Whenever I go back home, I am asked all the time by friends and family if I miss it (I don’t) and if I would ever live there again (I don’t think so).
They are my stock answers. But they are not as black and white as I lead people to believe. The reality is more nuanced. I am grateful I was born and grew up there but now I struggle to recognize my city: the brown and black faces that beg at every corner or talk incessantly on the phone in languages I don’t understand, I am not able to frame them. The graffiti marring the centuries old walls don’t belong in my memory bank. The American stores look like a blight.
Yet, every street, every door frame, every building, vomits ghosts of things, shops, people I used to know.
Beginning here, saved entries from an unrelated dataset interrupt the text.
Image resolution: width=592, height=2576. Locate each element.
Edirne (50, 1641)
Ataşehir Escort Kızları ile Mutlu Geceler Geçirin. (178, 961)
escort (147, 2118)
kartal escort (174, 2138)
I walk around and let them come to me, unbidden. On the bus, I look absent mindedly out the window and see a plaque proclaiming that “The artist Andrea Pazienza lived here ”. Andrea Pazienza was an artist, yes, but long before the documentaries on his life and oeuvre, and long before a plaque, he was my friend’s love, and he was real, alive and perpetually enveloped in cigarette smoke.
Sitting behind me on the bus, a chatty med student glued to his phone, utters that “god can see you but Stalin cannot”, as if he owned the sentence. I smile. He knows it all. Like I used to.
I am neither ready to claim these ghosts as my past nor to hand them over to the ones who have come after me, like the kid on the bus.
That is why I couldn’t live in my hometown anymore. The ghosts will always stay ghosts here. My absence never gave them the chance to morph into experiences and life lived.
My days were lived elsewhere, where I am not haunted, where I became a woman and nothing scares me.
Would you be able to live where you grew up after a long absence?